Porque, claro, como amante de direção e de memórias, eu precisava da experiência completa. E lá fui eu, sozinha, com o vento nos cabelos, a caminho de Marfa (Clichê Nº 1).
Dirigir de Austin a Marfa, vendo a paisagem se transformar em deserto, ao som de MacArthur Park, foi uma experiência quase memorável. Tudo parecia uma versão cinematográfica de mim mesma, e Marfa começava então a se materializar. Pesquisei hotéis e descobri o famoso Paisano, conhecido por ter hospedado Elizabeth Taylor e James Dean durante as filmagens de Giant, mas o que realmente ganhou meu coração foi o El Cosmico.
O El Cosmico é, digamos, um "cluster" de glamping. Diversas opções diferentes de acampamento em um só terreno. Ainda no Brasil, enquanto passeava pelas alternativas no site, a teepee parecia a mais charmosa e autêntica. Fiz a reserva sem pestanejar.
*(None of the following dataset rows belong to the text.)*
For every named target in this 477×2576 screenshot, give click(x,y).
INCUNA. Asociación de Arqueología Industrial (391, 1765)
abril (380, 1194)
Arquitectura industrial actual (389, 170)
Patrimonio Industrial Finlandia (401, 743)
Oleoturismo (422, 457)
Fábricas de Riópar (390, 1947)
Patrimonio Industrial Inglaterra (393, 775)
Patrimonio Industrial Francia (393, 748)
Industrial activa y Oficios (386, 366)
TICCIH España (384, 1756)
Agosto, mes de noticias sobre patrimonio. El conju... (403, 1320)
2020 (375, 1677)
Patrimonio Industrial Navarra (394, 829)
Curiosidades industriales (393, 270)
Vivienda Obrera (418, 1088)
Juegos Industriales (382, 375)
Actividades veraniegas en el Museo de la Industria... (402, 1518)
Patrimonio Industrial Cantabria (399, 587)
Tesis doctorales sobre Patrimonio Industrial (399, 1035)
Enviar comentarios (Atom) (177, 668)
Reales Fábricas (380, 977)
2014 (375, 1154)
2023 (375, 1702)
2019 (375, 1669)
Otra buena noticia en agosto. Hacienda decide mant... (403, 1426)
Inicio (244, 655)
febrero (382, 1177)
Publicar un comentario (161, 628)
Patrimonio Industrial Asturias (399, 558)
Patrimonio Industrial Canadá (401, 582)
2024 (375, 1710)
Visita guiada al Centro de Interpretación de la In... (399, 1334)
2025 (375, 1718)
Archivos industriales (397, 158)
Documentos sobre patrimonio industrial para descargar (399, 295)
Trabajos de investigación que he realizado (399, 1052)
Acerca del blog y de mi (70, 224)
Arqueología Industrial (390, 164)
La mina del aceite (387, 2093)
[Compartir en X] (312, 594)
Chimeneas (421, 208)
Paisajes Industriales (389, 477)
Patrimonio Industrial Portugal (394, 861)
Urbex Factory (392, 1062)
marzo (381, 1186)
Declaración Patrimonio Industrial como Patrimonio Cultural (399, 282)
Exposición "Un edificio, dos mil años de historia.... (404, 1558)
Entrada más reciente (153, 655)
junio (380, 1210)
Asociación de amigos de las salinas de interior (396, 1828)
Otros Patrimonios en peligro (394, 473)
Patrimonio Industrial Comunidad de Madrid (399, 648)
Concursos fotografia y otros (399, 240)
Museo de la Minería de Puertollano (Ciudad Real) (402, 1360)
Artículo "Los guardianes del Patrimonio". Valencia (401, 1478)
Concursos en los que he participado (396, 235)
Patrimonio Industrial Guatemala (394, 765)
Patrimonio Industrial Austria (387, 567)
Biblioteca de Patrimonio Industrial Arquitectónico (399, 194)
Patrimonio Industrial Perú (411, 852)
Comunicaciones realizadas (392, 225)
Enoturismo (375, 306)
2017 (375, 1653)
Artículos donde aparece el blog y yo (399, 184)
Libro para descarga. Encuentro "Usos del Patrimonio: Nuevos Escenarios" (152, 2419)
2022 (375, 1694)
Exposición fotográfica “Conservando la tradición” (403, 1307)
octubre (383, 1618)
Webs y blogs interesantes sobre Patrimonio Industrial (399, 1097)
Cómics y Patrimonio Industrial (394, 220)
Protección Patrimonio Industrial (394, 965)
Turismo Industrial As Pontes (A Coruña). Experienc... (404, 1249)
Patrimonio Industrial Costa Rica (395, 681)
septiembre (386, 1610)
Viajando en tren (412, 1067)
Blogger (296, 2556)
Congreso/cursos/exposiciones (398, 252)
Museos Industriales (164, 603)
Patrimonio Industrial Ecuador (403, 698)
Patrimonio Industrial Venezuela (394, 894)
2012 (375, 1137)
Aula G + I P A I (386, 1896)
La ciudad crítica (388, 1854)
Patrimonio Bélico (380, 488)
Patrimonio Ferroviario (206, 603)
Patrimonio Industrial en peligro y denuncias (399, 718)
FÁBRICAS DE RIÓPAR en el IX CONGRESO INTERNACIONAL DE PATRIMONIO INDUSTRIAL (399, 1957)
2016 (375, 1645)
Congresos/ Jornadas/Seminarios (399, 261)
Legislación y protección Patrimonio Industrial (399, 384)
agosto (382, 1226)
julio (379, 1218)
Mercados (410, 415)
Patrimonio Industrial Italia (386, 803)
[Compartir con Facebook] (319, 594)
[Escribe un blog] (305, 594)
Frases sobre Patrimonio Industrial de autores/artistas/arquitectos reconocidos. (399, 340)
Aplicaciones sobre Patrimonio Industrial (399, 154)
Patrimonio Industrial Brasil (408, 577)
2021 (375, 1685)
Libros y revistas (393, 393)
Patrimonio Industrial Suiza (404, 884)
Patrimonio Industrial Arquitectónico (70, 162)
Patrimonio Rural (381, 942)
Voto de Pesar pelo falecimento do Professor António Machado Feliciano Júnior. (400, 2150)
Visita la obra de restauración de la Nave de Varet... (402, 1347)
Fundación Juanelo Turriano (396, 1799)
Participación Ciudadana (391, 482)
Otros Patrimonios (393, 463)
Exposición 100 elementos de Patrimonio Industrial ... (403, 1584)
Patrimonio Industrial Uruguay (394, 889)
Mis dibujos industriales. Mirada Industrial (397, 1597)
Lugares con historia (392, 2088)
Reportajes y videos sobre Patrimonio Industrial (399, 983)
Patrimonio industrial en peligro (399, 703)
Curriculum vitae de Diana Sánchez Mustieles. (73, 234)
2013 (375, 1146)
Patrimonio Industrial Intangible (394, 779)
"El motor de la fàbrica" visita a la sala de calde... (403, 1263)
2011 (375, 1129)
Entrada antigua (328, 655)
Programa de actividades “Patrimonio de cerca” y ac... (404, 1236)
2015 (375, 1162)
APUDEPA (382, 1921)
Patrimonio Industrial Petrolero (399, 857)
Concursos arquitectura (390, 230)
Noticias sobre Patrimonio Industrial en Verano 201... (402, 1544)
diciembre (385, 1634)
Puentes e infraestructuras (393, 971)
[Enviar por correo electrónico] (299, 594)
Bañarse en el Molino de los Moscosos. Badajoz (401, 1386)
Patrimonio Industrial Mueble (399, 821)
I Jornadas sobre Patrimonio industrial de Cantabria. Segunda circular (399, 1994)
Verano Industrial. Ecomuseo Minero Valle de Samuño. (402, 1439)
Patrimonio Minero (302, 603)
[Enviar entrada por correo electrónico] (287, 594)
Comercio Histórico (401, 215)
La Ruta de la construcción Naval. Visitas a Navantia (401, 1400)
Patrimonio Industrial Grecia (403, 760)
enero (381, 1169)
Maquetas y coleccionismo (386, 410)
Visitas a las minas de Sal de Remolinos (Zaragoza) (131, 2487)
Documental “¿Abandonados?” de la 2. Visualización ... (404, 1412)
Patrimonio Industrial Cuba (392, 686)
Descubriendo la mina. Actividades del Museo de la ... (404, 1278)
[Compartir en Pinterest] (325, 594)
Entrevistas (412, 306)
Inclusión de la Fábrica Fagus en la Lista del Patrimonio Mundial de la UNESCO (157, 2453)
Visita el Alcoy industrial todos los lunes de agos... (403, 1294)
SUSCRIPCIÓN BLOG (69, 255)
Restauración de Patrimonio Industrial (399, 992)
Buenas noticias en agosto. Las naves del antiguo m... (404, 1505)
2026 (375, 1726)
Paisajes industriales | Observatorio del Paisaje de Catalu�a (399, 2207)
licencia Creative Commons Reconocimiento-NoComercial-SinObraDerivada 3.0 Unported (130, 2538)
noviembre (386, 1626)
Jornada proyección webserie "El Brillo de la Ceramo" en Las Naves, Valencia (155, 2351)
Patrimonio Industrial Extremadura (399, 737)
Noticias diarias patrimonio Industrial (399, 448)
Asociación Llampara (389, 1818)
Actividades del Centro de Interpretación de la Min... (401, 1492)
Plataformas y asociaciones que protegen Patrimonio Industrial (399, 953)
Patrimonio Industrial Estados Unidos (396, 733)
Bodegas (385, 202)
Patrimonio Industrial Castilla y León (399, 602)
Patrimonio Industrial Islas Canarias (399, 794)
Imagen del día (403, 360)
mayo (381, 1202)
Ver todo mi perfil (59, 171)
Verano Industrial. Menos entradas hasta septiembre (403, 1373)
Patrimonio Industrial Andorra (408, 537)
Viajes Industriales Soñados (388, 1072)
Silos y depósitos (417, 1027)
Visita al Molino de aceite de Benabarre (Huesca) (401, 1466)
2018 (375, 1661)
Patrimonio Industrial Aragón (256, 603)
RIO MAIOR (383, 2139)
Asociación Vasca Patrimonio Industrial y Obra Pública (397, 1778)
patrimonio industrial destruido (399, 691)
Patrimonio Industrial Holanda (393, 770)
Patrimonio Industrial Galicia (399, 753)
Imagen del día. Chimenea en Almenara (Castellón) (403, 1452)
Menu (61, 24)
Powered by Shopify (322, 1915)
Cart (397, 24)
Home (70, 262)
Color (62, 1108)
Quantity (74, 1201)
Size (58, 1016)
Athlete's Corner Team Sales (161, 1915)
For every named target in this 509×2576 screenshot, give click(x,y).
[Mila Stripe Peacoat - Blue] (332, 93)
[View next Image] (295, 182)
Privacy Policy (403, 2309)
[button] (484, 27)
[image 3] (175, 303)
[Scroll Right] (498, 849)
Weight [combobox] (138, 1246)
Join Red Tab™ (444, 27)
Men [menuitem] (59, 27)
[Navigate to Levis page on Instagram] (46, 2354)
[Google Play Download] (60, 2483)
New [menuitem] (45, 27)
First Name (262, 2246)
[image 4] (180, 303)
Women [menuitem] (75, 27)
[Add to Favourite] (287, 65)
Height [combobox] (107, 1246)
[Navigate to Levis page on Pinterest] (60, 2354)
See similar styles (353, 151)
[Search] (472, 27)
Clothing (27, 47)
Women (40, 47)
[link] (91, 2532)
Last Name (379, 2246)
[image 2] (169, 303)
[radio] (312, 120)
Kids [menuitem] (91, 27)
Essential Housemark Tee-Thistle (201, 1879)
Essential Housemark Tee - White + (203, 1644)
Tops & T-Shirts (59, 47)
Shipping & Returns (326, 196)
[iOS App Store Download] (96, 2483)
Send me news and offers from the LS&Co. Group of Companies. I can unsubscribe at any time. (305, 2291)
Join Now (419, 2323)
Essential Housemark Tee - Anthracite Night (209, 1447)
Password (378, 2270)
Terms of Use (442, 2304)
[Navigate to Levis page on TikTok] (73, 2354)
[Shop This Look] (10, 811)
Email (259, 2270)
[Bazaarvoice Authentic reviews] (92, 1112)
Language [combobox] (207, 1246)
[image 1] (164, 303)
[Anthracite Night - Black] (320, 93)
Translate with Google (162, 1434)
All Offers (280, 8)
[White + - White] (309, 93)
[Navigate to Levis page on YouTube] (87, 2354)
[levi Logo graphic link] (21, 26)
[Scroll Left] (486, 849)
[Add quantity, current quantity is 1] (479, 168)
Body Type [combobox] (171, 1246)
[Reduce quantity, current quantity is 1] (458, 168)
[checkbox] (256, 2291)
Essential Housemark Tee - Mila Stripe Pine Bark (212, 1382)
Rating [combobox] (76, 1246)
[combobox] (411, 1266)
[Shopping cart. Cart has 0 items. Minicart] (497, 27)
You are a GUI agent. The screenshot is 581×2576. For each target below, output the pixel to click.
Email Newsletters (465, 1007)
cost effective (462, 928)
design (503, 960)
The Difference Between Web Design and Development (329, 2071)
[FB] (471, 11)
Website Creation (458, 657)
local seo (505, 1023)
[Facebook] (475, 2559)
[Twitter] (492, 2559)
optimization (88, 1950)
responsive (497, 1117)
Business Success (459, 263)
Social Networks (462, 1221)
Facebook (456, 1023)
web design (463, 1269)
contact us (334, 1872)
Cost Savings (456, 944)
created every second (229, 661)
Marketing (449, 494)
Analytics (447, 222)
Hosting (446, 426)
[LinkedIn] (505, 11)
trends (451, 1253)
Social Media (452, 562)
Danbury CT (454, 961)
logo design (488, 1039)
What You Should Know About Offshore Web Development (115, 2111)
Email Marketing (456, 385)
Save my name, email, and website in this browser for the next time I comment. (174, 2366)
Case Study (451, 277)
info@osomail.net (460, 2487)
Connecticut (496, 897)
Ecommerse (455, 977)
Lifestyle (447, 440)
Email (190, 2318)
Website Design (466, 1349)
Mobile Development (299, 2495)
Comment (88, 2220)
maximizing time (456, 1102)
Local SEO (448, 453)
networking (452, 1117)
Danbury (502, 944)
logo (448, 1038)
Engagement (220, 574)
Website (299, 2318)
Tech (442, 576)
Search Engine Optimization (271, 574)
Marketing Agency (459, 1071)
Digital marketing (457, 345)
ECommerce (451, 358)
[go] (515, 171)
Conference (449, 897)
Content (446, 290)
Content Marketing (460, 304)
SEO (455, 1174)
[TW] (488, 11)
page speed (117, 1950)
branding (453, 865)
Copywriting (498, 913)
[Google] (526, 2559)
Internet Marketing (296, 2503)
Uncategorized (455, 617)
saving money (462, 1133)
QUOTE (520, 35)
Quando cheguei ao El Cosmico, a primeira coisa que me deram foi um carrinho de mão para levar minhas coisas até a tenda. Daqueles bem acabados de obra, sabe? Os americanos, preciso admitir, sabem vender qualquer coisa, até a falta de conforto. Lá fui eu, empurrando meu carrinho, rindo sozinha. Aquilo era só um aperitivo do que estava por vir. Eu só não sabia ainda.
Minha teepee tinha não mais que uns 4 metros quadrados. Se a lareira ao centro criava um clima aconchegante, o mesmo não pode ser dito da enorme fresta entre o chão e a tenda, que deixava espaço suficiente para minha imaginação correr solta. Pensei, em silêncio, em todos os bichos rastejantes que poderiam passar para say hello. Tentei não pensar demais, mas o encarte ao lado da cama me traiu: "Certifique-se de manter sua mala fechada... nunca se sabe o que pode entrar enquanto você dorme”. Nem preciso dizer que minha mala ficou trancada durante os cinco dias, e meus tênis pendurados. E na noite em que esqueci a mala aberta? Passei horas insones na cama, imaginando a possível farra que os animais noturnos estariam a fazer pelas minhas roupas. Mas estou viva, então parece que tudo correu bem.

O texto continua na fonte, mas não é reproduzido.